While investors in healthcare stocks have shown a profit this year, the sector faces headwinds on many fronts. Investors are particularly worried about how potential reform driven by Congress could impact the bottom lines of companies in the industry. In addition, many healthcare companies are unhappy about the difference in their earnings when they provide medical services to Medicare versus when they provide the same services to private health insurers.

The chart below shows how the NASDAQ Healthcare sector and the S&P Health Care Services Select Industry Index have fared in relation to the NASDAQ Composite and the S&P 500 in the year-to-date period. As shown, the NASDAQ Healthcare sector has only gained 14.77% in contrast to the 21.94% gain in the NASDAQ Composite. In addition, the S&P 500 Healthcare services sector has only gained 5.91%, underperforming the 18.25% YTD gains in the broad S&P 500.

Electronic health records (EHR) solutions might become a bright spot for investors in the healthcare industry going forward as their prominence continues to grow into an integral part of modern healthcare. EHR solutions have proven to be priceless in helping healthcare providers effectively acquire, organize, store and access important patient data such as medical histories, medications, lab results, test results and referrals for more comprehensive care across professional borders. In simple terms, EHR solutions make it easy to facilitate the paperless transmission of a patient’s healthcare information between healthcare providers and other stakeholders.

Much of the available healthcare data is held in fragmented silos that don’t do an adequate job of protecting patient privacy. Additionally, there is a lack of incentives for patients whose data is being used in research and insurance modelling. This article provides analytical insight into the value of healthcare data and how blockchain technology might be a tool for unlocking more potential value from healthcare data.

How Much is Your Healthcare Data Worth?

In 2016, healthcare providers in the U.S. recorded 450 data breaches from which 27 million EHRs were compromised. In 2017, the U.S Department of Health and Human Services and the media recorded 477 healthcare breaches from which about 5.579 million patient records were compromised. Now, regulators are starting to impose fines on healthcare providers for negligence when their healthcare data isn’t secured well. Advocate Health was fined $5.55 million to settle multiple data protection violations for occurrences in which patient’s protected health information was compromised.
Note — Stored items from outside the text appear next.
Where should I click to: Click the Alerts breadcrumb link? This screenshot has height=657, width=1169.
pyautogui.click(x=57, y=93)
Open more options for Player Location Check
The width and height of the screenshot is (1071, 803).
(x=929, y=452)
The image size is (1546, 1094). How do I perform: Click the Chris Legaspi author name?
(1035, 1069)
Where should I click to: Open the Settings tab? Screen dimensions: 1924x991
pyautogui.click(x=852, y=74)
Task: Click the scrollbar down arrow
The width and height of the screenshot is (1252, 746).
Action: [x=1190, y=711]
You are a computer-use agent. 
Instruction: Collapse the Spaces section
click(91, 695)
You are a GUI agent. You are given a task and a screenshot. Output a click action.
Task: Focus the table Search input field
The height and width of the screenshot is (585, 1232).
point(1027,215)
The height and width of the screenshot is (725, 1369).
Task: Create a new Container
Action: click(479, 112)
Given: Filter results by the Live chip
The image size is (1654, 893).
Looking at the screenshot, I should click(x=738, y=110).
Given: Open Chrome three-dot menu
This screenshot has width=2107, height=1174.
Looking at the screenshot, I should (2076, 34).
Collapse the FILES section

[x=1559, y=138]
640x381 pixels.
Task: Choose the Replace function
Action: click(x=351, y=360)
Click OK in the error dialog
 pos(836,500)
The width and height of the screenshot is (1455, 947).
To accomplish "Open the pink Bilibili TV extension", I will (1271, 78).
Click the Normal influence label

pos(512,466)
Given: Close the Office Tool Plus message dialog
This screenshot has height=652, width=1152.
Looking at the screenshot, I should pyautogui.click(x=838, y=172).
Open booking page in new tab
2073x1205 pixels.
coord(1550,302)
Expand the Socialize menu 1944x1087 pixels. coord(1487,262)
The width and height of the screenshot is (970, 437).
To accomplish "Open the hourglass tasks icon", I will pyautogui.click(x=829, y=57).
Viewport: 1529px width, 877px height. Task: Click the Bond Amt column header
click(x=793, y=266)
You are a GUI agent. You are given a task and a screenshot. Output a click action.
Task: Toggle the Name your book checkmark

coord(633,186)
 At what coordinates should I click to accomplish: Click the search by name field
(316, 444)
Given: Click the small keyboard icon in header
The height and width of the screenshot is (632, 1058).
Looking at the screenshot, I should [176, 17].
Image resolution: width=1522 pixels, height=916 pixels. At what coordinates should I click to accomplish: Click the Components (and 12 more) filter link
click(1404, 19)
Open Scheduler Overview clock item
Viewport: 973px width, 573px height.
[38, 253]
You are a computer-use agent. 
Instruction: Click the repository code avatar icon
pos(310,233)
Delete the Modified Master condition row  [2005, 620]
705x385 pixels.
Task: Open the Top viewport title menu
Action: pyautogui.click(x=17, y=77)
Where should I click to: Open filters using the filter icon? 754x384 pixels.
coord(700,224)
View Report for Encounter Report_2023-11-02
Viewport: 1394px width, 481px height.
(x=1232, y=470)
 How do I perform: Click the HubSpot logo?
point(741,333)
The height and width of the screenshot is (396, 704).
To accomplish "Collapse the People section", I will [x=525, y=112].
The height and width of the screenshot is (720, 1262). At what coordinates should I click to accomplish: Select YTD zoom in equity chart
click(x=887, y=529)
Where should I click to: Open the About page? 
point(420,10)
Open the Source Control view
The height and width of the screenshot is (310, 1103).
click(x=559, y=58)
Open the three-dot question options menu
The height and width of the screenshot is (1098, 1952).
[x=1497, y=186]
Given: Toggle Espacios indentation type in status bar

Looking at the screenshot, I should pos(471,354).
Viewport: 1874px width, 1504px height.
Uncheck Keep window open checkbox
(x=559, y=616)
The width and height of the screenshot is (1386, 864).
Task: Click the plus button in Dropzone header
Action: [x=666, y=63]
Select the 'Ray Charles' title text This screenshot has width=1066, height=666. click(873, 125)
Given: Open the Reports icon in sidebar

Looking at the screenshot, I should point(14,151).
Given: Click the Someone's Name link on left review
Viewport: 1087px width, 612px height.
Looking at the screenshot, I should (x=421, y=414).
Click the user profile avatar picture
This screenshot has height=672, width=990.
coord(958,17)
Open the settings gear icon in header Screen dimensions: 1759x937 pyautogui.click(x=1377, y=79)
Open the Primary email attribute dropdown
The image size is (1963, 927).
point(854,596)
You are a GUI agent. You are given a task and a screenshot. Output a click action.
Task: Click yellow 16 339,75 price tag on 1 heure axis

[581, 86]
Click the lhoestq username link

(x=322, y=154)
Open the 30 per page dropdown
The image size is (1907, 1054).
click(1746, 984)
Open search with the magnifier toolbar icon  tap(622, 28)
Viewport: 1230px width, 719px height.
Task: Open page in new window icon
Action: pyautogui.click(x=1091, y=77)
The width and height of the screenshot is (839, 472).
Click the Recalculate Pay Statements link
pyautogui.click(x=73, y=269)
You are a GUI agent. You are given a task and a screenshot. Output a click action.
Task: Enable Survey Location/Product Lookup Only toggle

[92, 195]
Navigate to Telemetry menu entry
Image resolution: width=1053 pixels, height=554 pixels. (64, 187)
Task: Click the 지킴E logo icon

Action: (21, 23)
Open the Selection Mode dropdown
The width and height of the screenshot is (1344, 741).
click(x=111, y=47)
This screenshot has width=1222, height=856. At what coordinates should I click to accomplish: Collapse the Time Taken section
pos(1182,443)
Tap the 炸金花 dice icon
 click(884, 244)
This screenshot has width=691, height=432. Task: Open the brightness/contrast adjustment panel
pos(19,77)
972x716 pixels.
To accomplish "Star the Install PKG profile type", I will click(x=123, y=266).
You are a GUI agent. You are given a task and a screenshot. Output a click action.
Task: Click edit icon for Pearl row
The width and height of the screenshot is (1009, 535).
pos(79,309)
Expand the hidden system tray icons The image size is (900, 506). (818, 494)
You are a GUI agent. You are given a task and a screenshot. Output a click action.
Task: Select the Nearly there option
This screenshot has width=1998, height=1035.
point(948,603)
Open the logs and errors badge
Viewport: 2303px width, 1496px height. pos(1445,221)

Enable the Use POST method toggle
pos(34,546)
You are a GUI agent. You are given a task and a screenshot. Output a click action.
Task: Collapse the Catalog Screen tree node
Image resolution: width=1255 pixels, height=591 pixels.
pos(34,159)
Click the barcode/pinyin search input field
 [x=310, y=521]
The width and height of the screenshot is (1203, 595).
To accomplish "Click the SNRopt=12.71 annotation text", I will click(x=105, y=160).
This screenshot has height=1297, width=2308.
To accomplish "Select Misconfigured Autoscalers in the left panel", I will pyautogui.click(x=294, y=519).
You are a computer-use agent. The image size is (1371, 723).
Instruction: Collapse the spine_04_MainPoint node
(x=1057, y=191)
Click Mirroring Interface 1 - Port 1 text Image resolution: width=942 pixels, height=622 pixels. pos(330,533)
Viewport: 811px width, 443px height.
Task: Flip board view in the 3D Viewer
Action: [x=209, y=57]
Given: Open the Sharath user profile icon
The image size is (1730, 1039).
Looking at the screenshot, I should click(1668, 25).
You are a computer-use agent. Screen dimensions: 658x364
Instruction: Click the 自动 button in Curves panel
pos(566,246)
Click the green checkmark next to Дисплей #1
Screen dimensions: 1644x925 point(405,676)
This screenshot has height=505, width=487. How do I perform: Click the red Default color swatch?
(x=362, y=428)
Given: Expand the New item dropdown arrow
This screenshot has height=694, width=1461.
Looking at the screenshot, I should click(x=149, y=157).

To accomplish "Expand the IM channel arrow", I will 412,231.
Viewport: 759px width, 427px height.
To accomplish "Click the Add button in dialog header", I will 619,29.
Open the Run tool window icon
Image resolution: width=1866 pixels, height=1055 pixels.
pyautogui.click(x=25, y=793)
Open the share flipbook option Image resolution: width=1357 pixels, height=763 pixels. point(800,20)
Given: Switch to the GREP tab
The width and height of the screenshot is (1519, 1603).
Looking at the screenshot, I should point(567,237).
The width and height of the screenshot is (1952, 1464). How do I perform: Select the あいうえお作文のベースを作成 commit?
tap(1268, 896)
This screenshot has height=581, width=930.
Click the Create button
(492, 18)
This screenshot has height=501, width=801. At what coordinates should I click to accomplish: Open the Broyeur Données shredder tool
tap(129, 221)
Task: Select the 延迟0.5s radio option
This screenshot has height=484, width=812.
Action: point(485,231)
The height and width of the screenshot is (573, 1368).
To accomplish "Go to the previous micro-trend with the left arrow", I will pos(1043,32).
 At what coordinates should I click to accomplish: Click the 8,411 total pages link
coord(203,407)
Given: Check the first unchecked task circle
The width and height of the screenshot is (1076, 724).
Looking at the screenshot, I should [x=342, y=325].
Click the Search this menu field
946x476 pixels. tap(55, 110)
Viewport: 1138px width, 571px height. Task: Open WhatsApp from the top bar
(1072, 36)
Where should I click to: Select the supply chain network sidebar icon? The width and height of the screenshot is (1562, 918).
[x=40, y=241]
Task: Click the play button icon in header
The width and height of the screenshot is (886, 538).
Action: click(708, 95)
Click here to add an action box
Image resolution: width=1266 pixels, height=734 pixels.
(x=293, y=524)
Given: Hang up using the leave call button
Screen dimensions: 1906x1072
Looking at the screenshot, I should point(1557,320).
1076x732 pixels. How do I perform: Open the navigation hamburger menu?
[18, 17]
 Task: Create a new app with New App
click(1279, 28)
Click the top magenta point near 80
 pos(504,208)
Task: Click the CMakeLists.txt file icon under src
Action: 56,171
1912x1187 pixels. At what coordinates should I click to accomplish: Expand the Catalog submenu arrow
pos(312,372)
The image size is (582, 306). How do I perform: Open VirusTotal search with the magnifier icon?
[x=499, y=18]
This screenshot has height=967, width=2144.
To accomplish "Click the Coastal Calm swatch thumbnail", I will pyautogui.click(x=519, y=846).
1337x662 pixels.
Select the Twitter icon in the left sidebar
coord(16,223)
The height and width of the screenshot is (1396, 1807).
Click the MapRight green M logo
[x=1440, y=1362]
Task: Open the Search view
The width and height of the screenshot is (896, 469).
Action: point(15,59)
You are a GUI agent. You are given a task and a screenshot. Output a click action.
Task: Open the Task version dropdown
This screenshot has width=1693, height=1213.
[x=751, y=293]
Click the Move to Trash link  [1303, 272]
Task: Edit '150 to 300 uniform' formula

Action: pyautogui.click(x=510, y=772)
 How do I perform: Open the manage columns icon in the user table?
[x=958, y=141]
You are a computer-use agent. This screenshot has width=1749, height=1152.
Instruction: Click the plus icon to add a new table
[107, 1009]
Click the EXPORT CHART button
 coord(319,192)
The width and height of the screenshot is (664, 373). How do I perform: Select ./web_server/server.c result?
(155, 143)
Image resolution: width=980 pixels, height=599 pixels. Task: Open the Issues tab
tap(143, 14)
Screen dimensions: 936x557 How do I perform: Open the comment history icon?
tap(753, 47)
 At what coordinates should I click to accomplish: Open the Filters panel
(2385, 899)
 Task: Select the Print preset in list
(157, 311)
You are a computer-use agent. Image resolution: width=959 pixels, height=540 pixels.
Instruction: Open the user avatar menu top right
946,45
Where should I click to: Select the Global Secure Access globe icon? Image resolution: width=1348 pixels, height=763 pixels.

Mariya Yano, CTO of Metamaven in an opinion piece on Forbes observes that electronic medical records might be worth $1000 a piece to hackers. “You can cancel credit cards and change social security numbers, but your EHR is immutable.” The fact that an EHR contains demographic information, healthcare data, financial information, and even information about your relatives makes it a treasure trove to criminals.

Another report from Insurance Journal suggests that healthcare data is becoming more a hot commodity among cybercriminals and that medical data could be worth 10x as much as financial data such as credit cards.

Healthcare Data is Priceless

Last year, Seagate launched the New Data-Readiness Index which suggests that healthcare data will grow at a faster pace than manufacturing, financial services, or media data over the next five years. According to the report, the volume of big data in healthcare will grow by a CAGR of 36% through 2025.

The researchers observe that “providers are taking advantage of greater intelligence being built into diagnostic equipment and patient devices that can collect patient data, upload it to the cloud or a centralized datacenter for analysis or diagnosis, and then receive instructions or recommendations based on the patient’s specific needs.”

Going forward, investors in the healthcare industry will do well to look beyond stocks providing healthcare services or REITs providing real estate services to healthcare organizations. The bigger value in the healthcare industry will likely be generated by companies operating at the forefront of securing healthcare data.

Blockchain Technology to Unlock More Value From EHRs

MediLOT is among the startups bridging the gap between been Electronic Health Records (EHR) solutions and medical data management using blockchain technology. MediLOT is built on a dual blockchain solution with a unique layered architecture to decentralize the storage of patient data and ensure that patients can access their health records at their convenience, giving patients full control of their records.

MediLOT will also create a market ecosystem around EHR data, providing developers with the opportunity to access large health datasets that can then be used to build complex applications and predictive models using AI.

GEMINI is MediLOT’s AI-powered platform where healthcare professionals can access AI-assisted diagnosis based on the EHR data. The AI layer is designed to provide analytics through which developers can build application powered machine learning APIs on MediLOT. MediLOT also allows provenance query through semantics-oriented retrieval without incurring storage redundancy; hence, health care practitioners won’t necessarily need to have expertise in data science before they can leverage the AI to build predictive models based on the EHR data.